SAR data processing can be performed in different ways to retrieve snow parameters. SAR backscattering power coefficient can be used to study the effects of backscattering at the air-snow interface, at the snow-ground interface, together with the volumetric effects of the snow layer. The distinction between wet and dry snow can be obtained exploiting the copolar and cross-polar SAR returns. Differential Interferometric SAR (DInSAR) can be exploited to analyze the effects of air-snow refraction and the snow-ground reflection, together with the coherence and phase-shifts between two sequential images.

Why EarthConsole®

The EarthConsole® G-BOX service has been selected for this project and used thanks to a sponsorship received from the ESA Network of Resources initiative.

G-BOX has been chosen since it is a Cloud Virtual Machine (VM) which features high flexibility for the configuration (CPU/RAM/DISK) and provides pre-installed software specific for EO data processing.

Picture of Gianluca Palermo, PostDoc Researcher at Sapienza University

The virtual machine proved to be the optimal solution for our data processing needs thanks to the customizable configuration options combined with pre-installed software, global accessibility and embedded access to the datasets offered by the Copernicus Data and Information Access Services – DIAS.

The project impact

The project takes advantage of multi-mission interferometric SAR techniques in L, C, and X bands and focuses attention on a geographic region particularly sensitive to climate change, namely the central Apennines where the southernmost glacier in Europe, the Calderone glacier, is located.

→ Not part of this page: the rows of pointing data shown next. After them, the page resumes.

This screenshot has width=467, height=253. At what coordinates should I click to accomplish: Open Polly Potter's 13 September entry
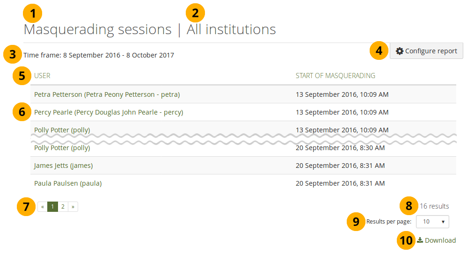coord(62,130)
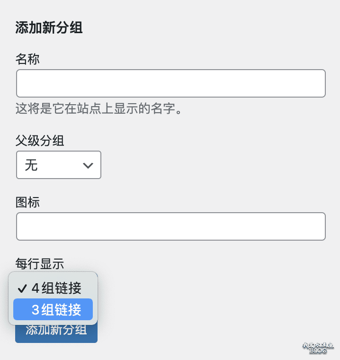Viewport: 340px width, 360px height.
Task: Click the 链接 text of highlighted option
Action: [68, 310]
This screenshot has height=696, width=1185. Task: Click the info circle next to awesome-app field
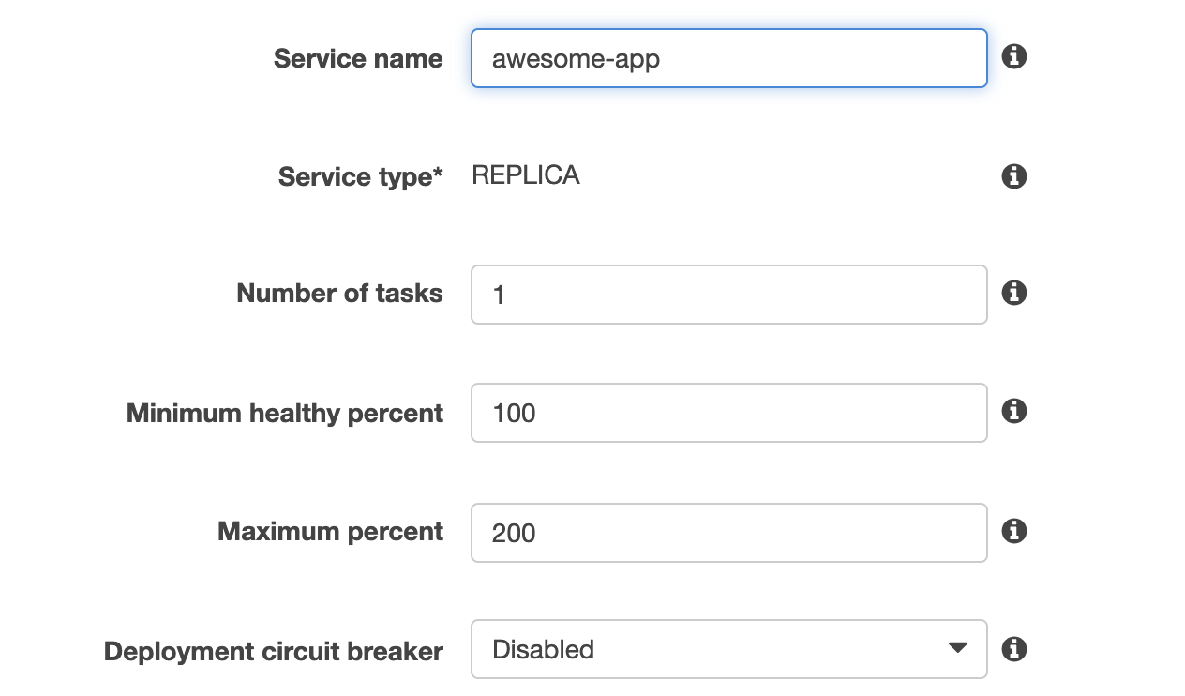(x=1013, y=56)
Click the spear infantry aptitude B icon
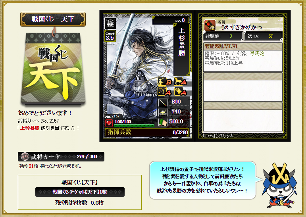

This research might potentially have impact on various aspects of environment and society, including provision of useful information in terms of avalanche warning, monitoring of climate change evolution, flood forecasting and water volumes expected for the hydric supply.

 

References:

Palermo, E. Raparelli, P. Tuccella, M. Orlandi and F. S. Marzano, “Using Artificial Neural Networks to Couple Satellite C-Band Synthetic Aperture Radar Interferometry and Alpine3D Numerical Model for the Estimation of Snow Cover Extent, Height, and Density,” in IEEE Journal of Selected Topics in Applied Earth Observations and Remote Sensing, vol. 16, pp. 2868-2888, 2023, doi: 10.1109/JSTARS.2023.3253804.